Mansoor Adayfi, 40, was born in a rural village in Yemen. At the age of nineteen, Mansoor was captured and detained at Guantanamo Bay for 14 years without ever being charged. During his time in Guantanamo, Mansoor was brutally beaten, tortured, and denied many of his human rights. After his release in 2016, Mansoor has relentlessly campaigned towards the closure of Guantanamo Bay and has also published a memoir called ‘Don’t Forget Us Here: Lost and Found at Guantanamo’.

Despite his mistreatment whilst at Guantanamo, Mansoor still manages to be incredibly positive and progressive about his attitude towards the prison. “I have made peace with Guantanamo” Mansoor says after being asked how he felt about it to this day, adding that “Of course there was trauma, but there was also brotherhood, friendship, love and there were memories.” Mansoor also goes on to say that he is “using Guantanamo to fight the injustice; to bring the truth to the people, to the public and to educate the new generation so that Guantanamo will not happen again.” He is also incredibly active on his Instagram account and also in politics, having recently visited European parliament in Brussels to advocate for the closure of Guantanamo Bay alongside some of his other fellow ex-detainees.

Throughout the entire interview, not once does Mansoor show any indication of resentment towards Guantanamo and the guards who beat and berated him, stating that “I do not hate people. I have no grudges against anyone. I don’t,” a profoundly moving and inspirational attitude towards a brutal and horrific breach of basic human rights.

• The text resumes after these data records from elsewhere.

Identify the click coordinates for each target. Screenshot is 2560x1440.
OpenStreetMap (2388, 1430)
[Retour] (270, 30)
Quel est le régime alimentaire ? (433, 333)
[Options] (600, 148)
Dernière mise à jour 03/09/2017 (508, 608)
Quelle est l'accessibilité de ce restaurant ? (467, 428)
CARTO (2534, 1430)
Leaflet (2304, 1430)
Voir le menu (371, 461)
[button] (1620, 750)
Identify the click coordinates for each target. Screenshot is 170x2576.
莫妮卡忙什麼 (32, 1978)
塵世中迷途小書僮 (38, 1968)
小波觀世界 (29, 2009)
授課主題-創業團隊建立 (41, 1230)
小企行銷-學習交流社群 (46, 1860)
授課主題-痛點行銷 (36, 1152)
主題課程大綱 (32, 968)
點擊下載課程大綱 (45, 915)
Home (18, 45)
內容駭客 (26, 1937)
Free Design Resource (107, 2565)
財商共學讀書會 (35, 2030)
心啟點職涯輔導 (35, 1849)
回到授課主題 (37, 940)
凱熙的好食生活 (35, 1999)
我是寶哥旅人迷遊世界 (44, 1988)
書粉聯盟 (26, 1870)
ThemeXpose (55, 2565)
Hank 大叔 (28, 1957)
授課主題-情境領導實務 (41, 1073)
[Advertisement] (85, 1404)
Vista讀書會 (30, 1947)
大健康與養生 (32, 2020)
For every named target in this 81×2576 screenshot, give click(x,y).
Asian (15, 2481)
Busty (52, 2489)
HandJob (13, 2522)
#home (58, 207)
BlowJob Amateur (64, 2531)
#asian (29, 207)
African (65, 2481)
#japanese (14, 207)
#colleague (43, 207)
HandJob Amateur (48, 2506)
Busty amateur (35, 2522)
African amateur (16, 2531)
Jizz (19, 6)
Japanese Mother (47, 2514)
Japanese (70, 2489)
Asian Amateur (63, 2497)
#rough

When asked about how his relationship between himself and the rest of the world has been affected by Guantanamo, Mansoor responded by saying “I wear this flag [GITMO t-shirt] every day. I tell people who I am, yeah, so what, I was there. And some people, honestly, react positively, and some people don’t care, and some people just think that you are a bad guy. I understand. Its life, people will misjudge you. It’s just one of the normal things in life.”

However, when talking about the psychological effects of his imprisonment, his words became more solemn, mentioning how “some of the prisoners tried to commit suicide” as a result of the trauma that they endured. “Some of us have nightmares, PTSD, depression, and you know, we try to cope with that.” Mansoor goes on to say when talking about the mental health issues caused by his time as a detainee, revealing how brutal the torture and beating really was, further describing his experience as “awful, there was so much darkness and bitterness.”

Finally, Mansoor concluded the interview stating that “There must be compensation and reparations and accountability from the United States government” and that “With the help of the young generation” Guantanamo Bay and many other places filled with injustices of human rights can be closed. Guantanamo Bay is yet to be closed, however hopefully one day, the world will see it’s closure once and for all.